En instaurant ces nouvelles exigences, l’ESMA contribue à standardiser les pratiques ESG à l’échelle européenne. Favorisant ainsi des engagements authentiques et minimisant le risque de greenwashing. Les investisseurs pourront désormais évaluer plus facilement la véritable portée environnementale des fonds. Grâce à des critères homogènes et à une classification claire.
La taxonomie verte comme référence et normalisation des pratiques durables
La taxonomie verte de l’Union européenne est plus qu’un simple outil. Elle représente une tentative ambitieuse de créer un langage commun pour les investissements durables. En fournissant une référence claire pour évaluer la durabilité des activités économiques, la taxonomie permet une meilleure transparence pour les investisseurs, qui peuvent ainsi prendre des décisions éclairées.
Dans un avenir proche, l’UE prévoit d’étendre ses obligations de déclaration en matière de durabilité, ce qui incitera un plus grand nombre d’entreprises à produire des rapports alignés avec la taxonomie. Cela est d’autant plus important à une époque où les investisseurs cherchent de plus en plus à comprendre les implications environnementales de leurs choix d’investissement.

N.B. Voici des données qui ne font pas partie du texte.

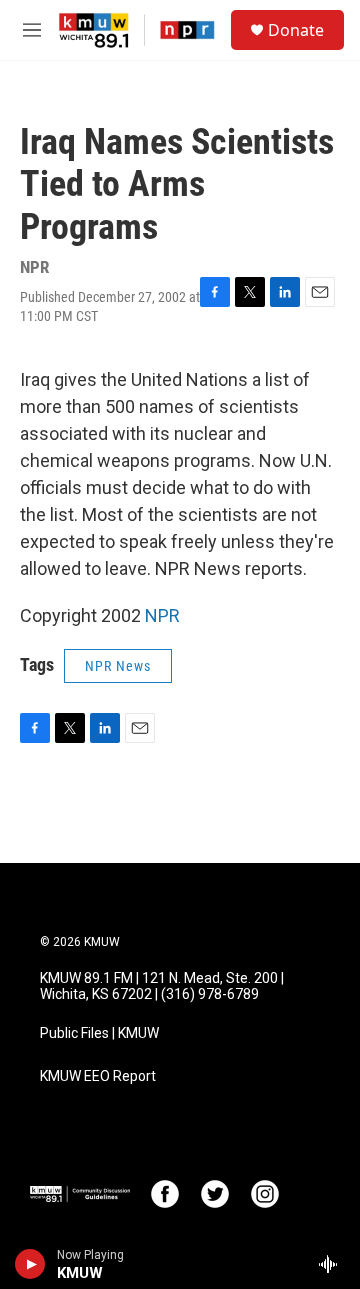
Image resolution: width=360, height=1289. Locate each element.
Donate (296, 30)
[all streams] (333, 1264)
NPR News (118, 666)
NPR (162, 615)
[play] (30, 1264)
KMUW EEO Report (98, 1076)
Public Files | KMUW (99, 1033)
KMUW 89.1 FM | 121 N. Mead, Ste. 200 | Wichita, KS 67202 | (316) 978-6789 (162, 986)
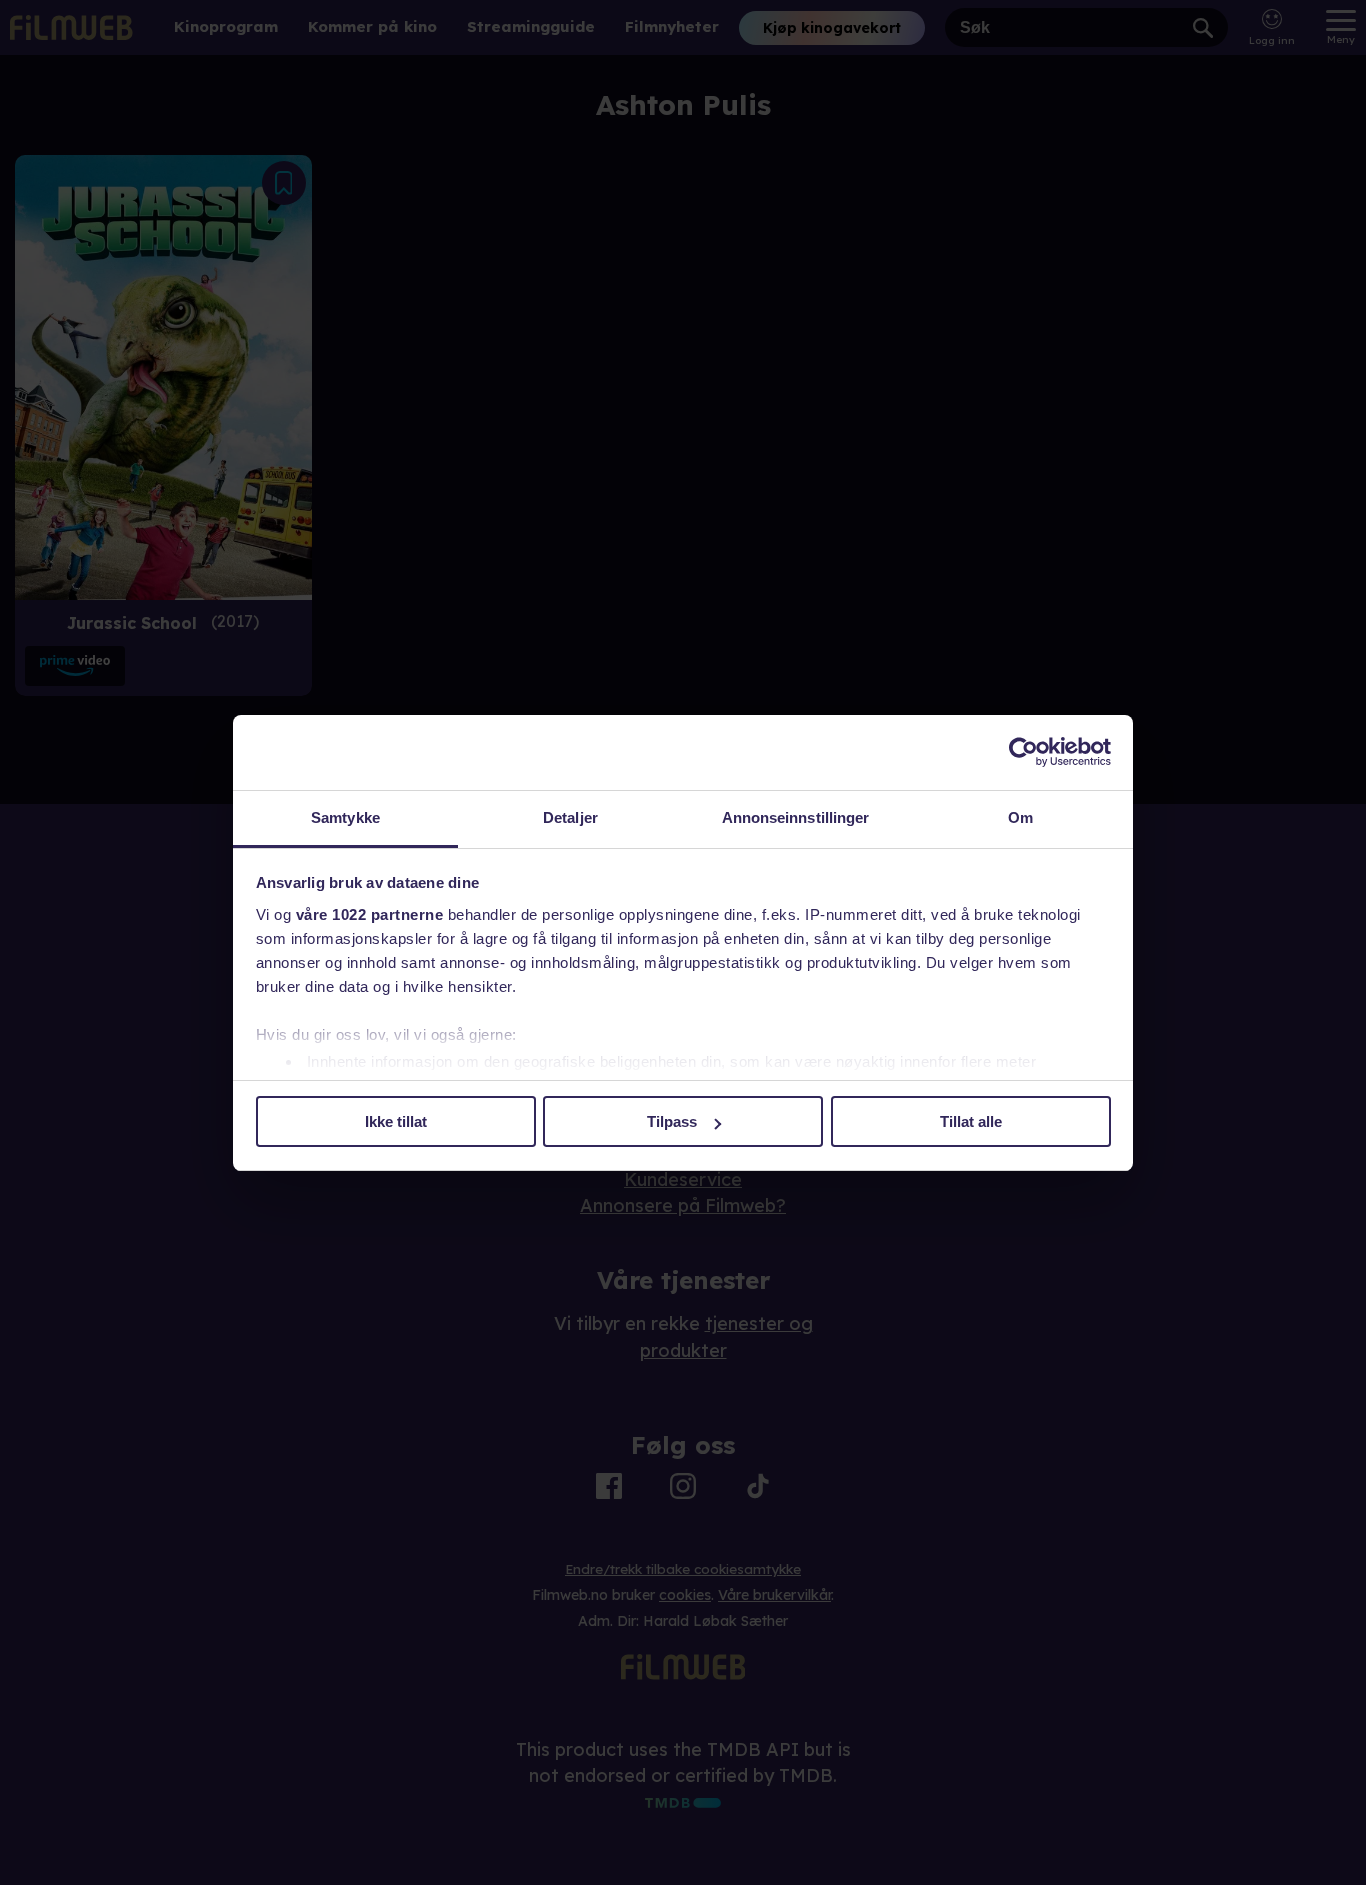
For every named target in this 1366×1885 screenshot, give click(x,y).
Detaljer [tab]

En outre, la directive européenne sur la due diligence durable, qui doit être mise en œuvre d’ici 2027, imposera aux entreprises d’évaluer l’impact environnemental de leurs chaînes d’approvisionnement. Cette directive encouragera les sociétés à adopter une approche plus holistique, intégrant des critères de durabilité à chaque étape de leurs opérations. Selon Bruno Boggiani, cette approche est un levier indispensable : « La taxonomie verte offre une base solide pour mesurer l’impact des investissements, mais une application cohérente et universelle est indispensable pour restaurer la confiance des investisseurs. »
La trajectoire des fonds d’investissement ESG
La trajectoire des fonds d’investissement ESG en Europe est marquée par des avancées significatives, mais également par des défis qui persistent. L’alignement des investissements avec la taxonomie verte, bien que nécessaire, n’est pas encore généralisé et les disparités sectorielles soulignent la nécessité d’une approche sur mesure. En parallèle, l’engagement des fonds à réduire leurs émissions de gaz à effet de serre et les nouvelles régulations de l’ESMA renforcent la transparence et la crédibilité des fonds durables.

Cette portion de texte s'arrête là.